The old pasha raised his eyes to the door, but the shadow was deep, and his eyes were ruined by years of scrutinizing papers.

“Yashim? Is that you?”

A figure stepped into the lamplight.

“Who are you?” The pasha was not afraid. Not yet. “What do you want?”

Whatever he expected, it was not that voice.

“You won’t remember me, Husrev Janovic. Why should you?” The stranger used the language of Husrev’s youth; the language of the mountains of Bosnia. “I saw you when you came to our village. Your village.”

Husrev’s hand moved slowly toward the little bell. “Our village?”

“Polje, Husrev. The family home.”

“You want money?” Husrev Pasha growled. “Or work? Why are you here?”
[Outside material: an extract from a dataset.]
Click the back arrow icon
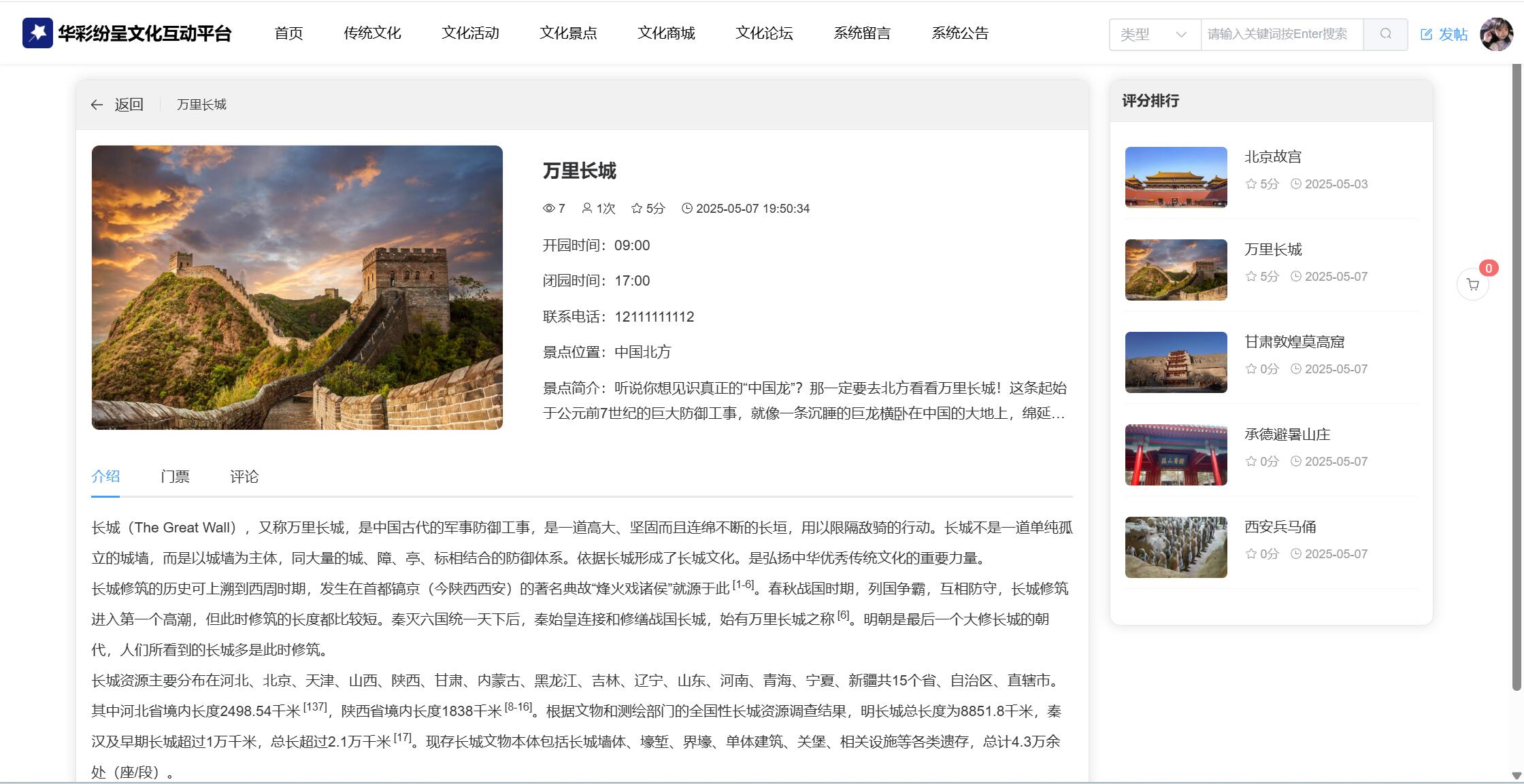The image size is (1524, 784). point(97,105)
The man stepped closer. “I want vengeance, for the girl you stole.”

Husrev Pasha blinked hurriedly. “Girl? What girl?”

“Janetta. The woman you stole to be a sailor’s whore.”

“Janetta-?” The grand vizier frowned.

“My wife.”

Husrev’s yellow eyes flickered to the shadow that stood before him. “She will become a queen,” he said, slowly. “You are-what? A shepherd? What can you give that woman now?”

The man hesitated. Husrev Pasha’s hand closed around the bell.

“My wife is dead. She died. In a fire at the sailor’s house.”

“No, no.” Husrev Pasha lifted the bell and shook it.

The peal startled the man.

He saw his journey coming to nothing. His vengeance unappeased.

But he was swift with a knife. He had always been good with the knife.

Husrev Pasha caught the spark of metal in the light.

The man with the knife knew how to kill.

A weight caught him below the knees. He was a big man and he fell back, seeing the ceiling spin, and the raised knife in his hand-and then the room was full of voices.

He let the knife drop.

He could not remember if he had killed the pasha or not. He thought, after all his trouble, that he would feel something. Elation, or satisfaction. Even disappointment. Instead, he felt only very tired.